> [Quoted text]
Orthodoxy has a number of “favorite” words – all of which fall outside the bounds of normal speech. Though we commonly use the word “mystery” (for example), popular speech never uses it in the manner of the Church. I cannot remember using the word “fullness,” or even “fulfilled,” in normal speech. More contemporary words have come to replace these expressions. This doesn’t mean that an English speaker has no idea of what the words mean – but, again, they do not understand these words in the manner of the Church. There is a reality to which words such as mystery and fullness refer – a reality that carries the very heart of the Orthodox understanding of the world and its relation to God.

In popular usage, the word mystery has become synonymous with puzzle. Thus a mystery is something we do not know, but something that, with careful investigation is likely to be revealed. In the Church, mystery is something which by its very nature is unknown, and can only be known in a manner unlike anything else.

> [Exercise goal] Extend the passage on how the Orthodox Church uses words such as "mystery" and "fullness," picking up right after its final sentence.

> [Interface element records]
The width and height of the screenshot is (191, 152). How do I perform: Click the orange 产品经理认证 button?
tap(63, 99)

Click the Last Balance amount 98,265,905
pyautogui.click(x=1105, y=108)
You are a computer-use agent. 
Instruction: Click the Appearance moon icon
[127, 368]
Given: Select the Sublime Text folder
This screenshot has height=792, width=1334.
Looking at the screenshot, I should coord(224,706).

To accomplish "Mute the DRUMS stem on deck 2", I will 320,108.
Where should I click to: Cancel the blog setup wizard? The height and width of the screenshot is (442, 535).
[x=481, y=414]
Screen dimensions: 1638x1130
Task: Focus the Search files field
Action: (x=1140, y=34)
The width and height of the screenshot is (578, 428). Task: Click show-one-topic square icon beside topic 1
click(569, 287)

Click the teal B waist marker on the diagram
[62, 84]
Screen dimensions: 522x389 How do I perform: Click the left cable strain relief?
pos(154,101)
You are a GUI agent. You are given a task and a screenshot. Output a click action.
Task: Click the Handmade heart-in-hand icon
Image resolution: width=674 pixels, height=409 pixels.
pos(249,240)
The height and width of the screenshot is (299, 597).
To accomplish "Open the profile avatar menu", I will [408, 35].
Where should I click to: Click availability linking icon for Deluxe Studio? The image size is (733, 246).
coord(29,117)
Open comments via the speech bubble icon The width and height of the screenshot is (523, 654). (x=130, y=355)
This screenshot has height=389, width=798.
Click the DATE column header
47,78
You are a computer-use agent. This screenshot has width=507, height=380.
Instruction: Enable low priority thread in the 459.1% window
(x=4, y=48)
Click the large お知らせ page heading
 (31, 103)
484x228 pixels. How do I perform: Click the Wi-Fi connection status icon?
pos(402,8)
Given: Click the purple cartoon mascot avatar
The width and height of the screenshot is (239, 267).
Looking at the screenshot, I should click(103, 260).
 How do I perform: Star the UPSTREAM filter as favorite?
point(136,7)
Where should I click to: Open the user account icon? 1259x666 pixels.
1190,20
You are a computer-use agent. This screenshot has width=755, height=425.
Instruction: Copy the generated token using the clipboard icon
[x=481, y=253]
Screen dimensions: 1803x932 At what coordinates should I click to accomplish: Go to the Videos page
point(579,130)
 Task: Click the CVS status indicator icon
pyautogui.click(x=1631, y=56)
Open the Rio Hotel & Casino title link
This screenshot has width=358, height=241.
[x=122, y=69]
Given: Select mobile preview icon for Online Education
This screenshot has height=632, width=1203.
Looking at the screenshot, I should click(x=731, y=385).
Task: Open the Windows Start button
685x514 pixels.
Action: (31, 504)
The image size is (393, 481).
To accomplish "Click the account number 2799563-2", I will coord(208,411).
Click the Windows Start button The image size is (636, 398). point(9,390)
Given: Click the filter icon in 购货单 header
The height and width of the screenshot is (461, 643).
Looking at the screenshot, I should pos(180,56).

> [Result for this task]
Words such as fullness and fulfilled are equally important and specialized in the language of the Church, but whose meanings bear little resemblance to popular speech.  Fullness (pleroma), occurs a number of times in the New Testament. It was also a favorite word in the writings of the gnostics. In Christian usage it refers to a spiritual wholeness or completeness that is being manifested or revealed in some way. It is more than a Divine act – it carries with it something of the Divine itself. It is not simply the action of God, but is itself God. Prior actions and words may have hinted at the fullness, but in the revelation of the fullness all hints will have passed away and been replaced by the fulness itself.

The core understanding of words such as mystery and fullness is the belief that our world has a relationship beyond itself, or beyond what seems obvious. The world is symbol, icon and sacrament. Mystery and fullness reference the reality carried as symbol, icon and sacrament.

Many people read the frequent statement in the gospels: “This was done so that the prophecy of Isaiah (or one of the other prophets) might be fulfilled….” What many people think this means is that the prophet made a prediction and it came true. Biblical prophecy (in a proper Christian understanding) has little to nothing to do with prediction. The prophets do not see the future – they see the fullness. What comes to pass is the fullness breaking into our world such that the prophecy “has been fulfilled.”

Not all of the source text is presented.